======== RECORDS SHOWN ========
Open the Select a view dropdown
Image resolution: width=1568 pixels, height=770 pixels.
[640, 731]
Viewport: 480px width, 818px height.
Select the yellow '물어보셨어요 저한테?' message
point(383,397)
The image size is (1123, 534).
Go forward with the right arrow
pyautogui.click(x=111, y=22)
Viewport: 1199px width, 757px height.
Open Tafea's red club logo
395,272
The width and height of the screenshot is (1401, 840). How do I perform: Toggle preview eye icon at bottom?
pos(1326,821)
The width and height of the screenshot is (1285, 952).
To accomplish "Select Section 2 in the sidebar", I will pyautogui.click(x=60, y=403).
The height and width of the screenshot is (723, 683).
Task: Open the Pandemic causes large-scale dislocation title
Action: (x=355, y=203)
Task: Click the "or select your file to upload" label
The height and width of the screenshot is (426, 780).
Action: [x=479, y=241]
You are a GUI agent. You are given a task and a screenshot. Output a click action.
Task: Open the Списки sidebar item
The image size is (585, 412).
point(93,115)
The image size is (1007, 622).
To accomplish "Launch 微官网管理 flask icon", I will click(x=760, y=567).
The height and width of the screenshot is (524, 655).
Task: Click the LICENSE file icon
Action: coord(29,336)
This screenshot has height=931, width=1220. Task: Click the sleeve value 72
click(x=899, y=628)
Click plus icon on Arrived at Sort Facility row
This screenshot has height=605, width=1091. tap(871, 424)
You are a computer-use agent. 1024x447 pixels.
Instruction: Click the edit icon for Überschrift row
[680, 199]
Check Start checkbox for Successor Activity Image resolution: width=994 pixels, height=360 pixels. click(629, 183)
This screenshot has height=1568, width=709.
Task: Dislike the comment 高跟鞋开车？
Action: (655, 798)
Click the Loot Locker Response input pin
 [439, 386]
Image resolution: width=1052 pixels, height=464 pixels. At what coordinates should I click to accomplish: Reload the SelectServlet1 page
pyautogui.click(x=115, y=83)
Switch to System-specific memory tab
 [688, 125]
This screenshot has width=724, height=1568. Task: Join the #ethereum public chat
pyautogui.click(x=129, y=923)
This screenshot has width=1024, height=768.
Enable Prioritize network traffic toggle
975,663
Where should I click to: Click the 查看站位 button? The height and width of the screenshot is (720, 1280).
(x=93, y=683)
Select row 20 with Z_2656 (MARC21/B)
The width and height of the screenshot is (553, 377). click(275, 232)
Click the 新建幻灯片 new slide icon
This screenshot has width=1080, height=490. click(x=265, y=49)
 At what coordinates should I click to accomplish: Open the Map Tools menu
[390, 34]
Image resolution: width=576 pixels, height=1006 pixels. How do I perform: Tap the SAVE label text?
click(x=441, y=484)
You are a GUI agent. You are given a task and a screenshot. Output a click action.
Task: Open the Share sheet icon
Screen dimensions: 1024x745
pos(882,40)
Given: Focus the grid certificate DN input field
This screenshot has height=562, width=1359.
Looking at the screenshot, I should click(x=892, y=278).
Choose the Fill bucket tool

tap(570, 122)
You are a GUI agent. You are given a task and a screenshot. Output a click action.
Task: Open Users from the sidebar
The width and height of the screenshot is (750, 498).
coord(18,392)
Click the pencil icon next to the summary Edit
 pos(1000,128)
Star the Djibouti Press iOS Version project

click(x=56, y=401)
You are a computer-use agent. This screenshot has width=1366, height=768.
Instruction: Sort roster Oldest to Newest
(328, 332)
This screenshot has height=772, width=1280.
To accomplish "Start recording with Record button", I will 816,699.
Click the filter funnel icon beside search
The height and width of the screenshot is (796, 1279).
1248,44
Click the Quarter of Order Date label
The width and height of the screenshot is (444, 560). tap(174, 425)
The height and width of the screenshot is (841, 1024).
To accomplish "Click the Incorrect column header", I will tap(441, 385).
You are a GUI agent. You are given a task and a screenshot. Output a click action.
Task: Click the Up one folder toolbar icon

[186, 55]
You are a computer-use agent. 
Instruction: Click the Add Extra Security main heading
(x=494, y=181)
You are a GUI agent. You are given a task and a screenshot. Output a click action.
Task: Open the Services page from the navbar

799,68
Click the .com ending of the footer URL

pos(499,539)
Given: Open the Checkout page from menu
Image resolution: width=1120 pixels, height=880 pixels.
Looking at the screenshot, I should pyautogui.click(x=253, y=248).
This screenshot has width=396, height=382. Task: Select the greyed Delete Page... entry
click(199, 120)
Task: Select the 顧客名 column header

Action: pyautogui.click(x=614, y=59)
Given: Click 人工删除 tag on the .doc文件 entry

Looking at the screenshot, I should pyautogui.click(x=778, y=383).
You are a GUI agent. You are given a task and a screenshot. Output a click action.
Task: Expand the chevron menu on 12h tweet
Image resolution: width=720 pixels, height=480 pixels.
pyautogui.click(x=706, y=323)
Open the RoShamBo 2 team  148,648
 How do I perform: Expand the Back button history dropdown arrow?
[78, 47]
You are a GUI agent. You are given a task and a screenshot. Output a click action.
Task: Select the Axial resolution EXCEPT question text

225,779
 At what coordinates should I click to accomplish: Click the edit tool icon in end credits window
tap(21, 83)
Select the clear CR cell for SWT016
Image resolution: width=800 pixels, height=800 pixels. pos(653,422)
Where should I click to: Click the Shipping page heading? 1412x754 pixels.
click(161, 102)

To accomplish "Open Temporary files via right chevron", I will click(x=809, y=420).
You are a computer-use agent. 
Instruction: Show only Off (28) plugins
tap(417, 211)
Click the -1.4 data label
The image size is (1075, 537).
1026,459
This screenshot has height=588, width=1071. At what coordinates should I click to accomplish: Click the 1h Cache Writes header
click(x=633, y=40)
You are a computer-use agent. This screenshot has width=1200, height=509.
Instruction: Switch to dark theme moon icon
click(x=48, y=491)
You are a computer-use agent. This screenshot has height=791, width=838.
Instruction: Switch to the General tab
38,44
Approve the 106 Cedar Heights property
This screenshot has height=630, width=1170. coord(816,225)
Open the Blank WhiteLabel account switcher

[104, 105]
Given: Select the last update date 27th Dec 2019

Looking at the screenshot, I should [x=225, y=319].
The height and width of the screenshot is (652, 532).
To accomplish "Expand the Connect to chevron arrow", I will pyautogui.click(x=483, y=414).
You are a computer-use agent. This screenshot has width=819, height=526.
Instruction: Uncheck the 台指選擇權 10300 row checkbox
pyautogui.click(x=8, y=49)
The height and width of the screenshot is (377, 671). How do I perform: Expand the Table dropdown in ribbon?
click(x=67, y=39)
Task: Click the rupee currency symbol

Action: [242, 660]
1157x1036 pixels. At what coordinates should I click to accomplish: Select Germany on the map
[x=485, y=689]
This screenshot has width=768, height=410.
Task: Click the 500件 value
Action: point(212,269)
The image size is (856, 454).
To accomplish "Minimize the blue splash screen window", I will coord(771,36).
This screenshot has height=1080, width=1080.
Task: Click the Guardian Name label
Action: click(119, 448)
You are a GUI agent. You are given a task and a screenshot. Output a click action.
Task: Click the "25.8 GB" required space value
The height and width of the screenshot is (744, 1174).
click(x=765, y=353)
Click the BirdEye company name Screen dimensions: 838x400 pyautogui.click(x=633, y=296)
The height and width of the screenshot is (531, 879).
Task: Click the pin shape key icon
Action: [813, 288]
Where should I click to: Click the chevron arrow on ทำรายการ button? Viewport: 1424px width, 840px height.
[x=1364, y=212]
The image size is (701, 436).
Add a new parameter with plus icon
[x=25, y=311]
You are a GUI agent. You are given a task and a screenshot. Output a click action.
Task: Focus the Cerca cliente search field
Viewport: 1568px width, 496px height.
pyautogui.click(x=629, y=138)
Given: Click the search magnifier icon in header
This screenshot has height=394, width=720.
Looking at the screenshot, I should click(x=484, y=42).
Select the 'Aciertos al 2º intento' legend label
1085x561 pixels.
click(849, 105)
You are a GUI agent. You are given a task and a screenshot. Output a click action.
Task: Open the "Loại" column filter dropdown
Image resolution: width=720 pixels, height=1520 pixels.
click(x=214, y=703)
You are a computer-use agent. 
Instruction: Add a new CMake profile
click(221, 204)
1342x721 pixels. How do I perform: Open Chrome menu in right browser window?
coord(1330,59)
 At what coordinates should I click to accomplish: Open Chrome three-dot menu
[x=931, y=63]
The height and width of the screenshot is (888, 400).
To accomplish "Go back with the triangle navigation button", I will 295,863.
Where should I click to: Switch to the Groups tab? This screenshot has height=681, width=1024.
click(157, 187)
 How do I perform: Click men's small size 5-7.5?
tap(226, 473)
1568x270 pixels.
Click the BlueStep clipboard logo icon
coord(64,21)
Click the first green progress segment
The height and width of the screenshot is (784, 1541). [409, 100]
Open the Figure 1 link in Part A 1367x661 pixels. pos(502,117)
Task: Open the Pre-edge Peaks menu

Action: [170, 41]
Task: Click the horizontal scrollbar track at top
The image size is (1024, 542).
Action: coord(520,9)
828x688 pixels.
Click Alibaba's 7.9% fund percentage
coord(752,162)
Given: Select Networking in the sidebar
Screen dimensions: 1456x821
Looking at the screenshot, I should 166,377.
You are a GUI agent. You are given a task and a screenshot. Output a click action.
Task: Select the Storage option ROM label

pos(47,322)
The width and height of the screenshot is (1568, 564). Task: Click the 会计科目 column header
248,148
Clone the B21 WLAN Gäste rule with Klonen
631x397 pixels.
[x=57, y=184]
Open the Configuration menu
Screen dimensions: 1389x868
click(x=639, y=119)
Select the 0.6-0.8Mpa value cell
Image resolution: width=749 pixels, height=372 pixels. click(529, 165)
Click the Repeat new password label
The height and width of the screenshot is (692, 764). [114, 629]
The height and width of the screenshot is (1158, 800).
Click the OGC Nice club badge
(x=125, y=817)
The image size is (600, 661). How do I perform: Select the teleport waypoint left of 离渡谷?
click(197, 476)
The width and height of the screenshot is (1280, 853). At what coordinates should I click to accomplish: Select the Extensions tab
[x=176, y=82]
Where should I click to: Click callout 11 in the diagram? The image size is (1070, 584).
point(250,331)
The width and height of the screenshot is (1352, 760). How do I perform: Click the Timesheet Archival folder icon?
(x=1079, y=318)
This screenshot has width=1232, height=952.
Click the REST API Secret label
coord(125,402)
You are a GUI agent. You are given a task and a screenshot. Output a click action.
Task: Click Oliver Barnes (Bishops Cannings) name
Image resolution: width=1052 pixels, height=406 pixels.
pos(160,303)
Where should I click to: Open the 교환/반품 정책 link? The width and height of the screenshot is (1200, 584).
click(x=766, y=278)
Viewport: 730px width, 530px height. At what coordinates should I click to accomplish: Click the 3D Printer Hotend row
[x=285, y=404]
========
▶ **TASK OBJECTIVE**
Pull every line containing the word "Focus" out of the entries above.

▶ **SOLUTION TO THIS EXERCISE**
Given: Focus the grid certificate DN input field
Task: Focus the Cerca cliente search field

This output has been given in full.